:: Extracted records ::
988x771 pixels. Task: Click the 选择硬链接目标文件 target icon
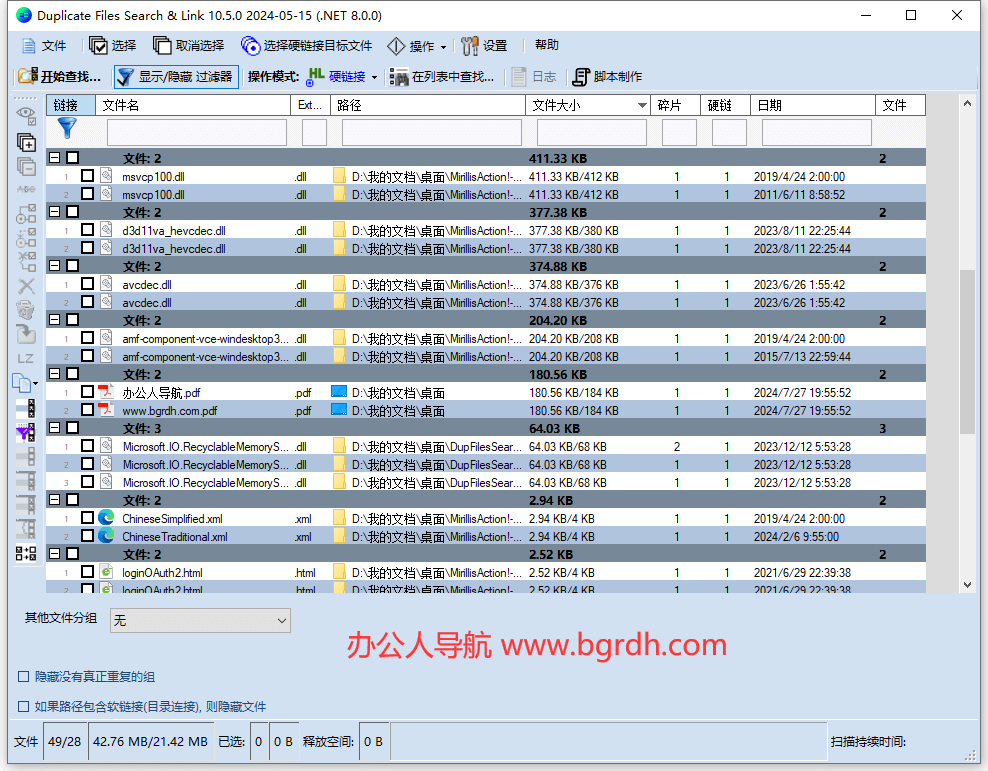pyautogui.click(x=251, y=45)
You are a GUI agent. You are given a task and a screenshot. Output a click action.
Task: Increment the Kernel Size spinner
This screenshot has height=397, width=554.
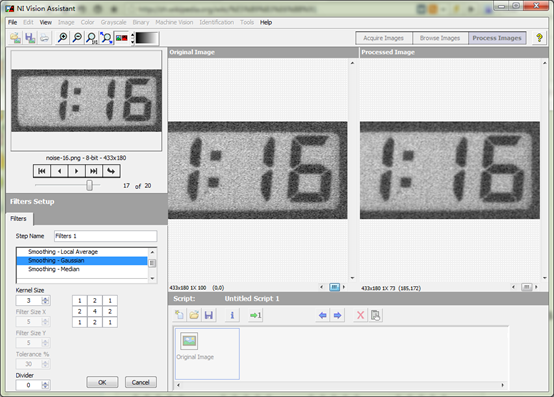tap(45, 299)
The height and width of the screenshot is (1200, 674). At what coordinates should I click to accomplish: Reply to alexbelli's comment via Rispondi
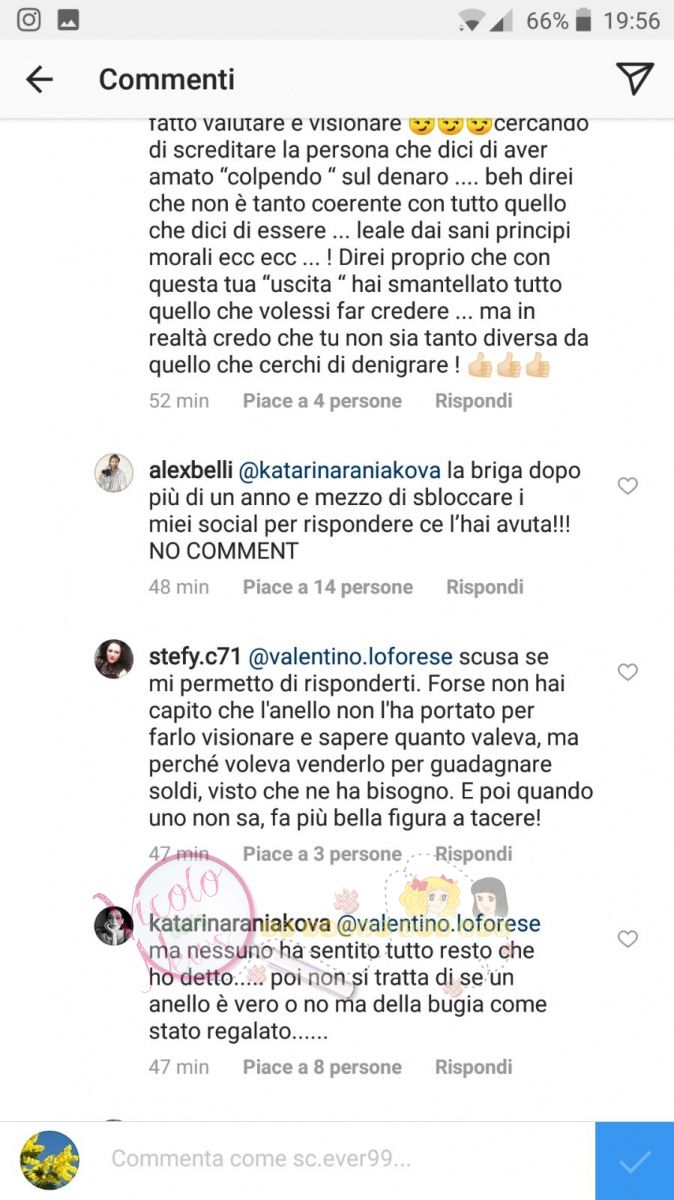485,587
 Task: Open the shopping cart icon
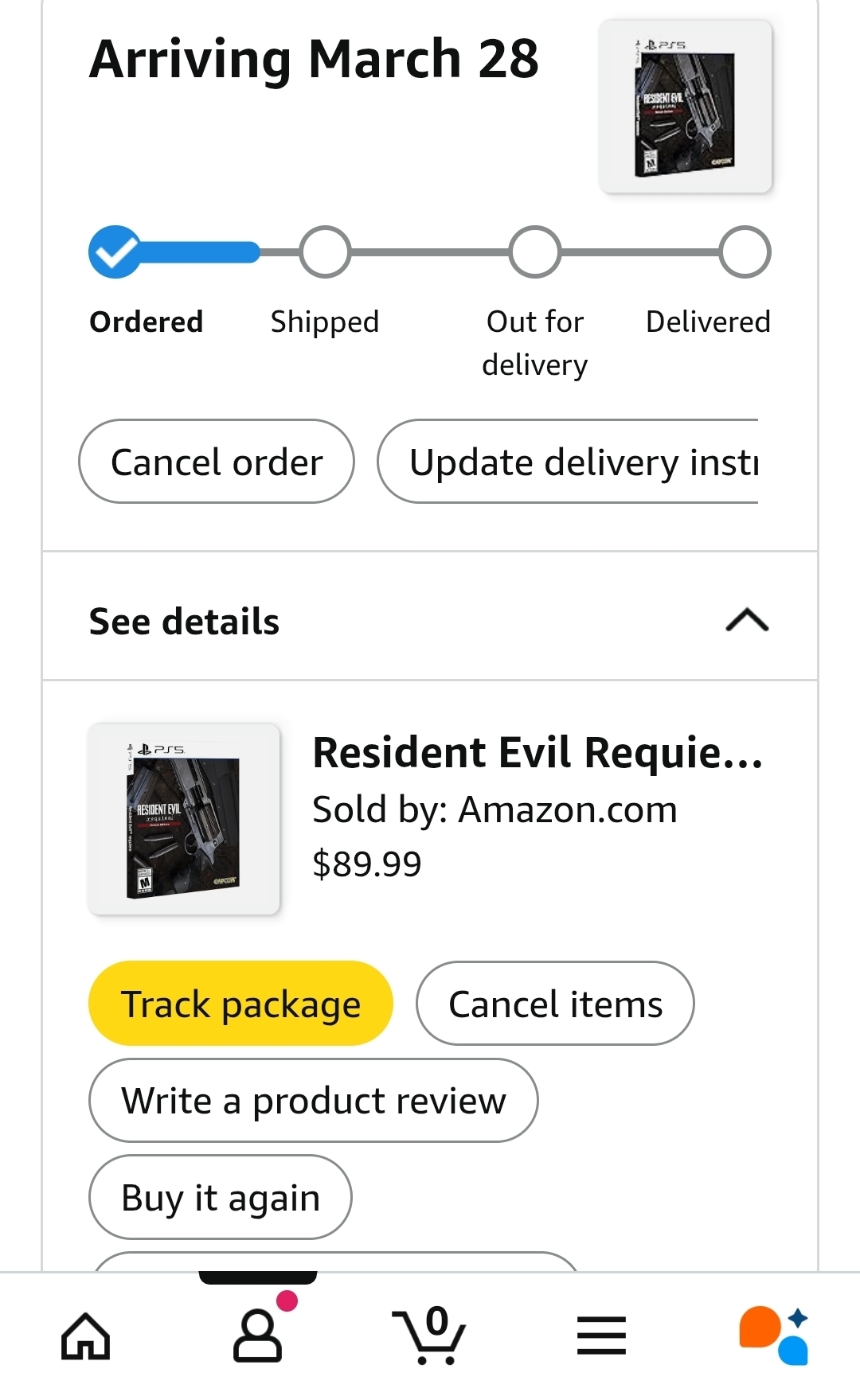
:::
§ **Work order**: Give the listing again word for word, without its images.

§ **Answer for this exercise**:
988x771 pixels. Task: Click the 选择硬链接目标文件 target icon
pyautogui.click(x=251, y=45)
You are a GUI agent. You are given a task and a screenshot. Output a click action.
Task: Increment the Kernel Size spinner
This screenshot has height=397, width=554.
tap(45, 299)
The height and width of the screenshot is (1200, 674). At what coordinates should I click to accomplish: Reply to alexbelli's comment via Rispondi
485,587
 Task: Open the shopping cart icon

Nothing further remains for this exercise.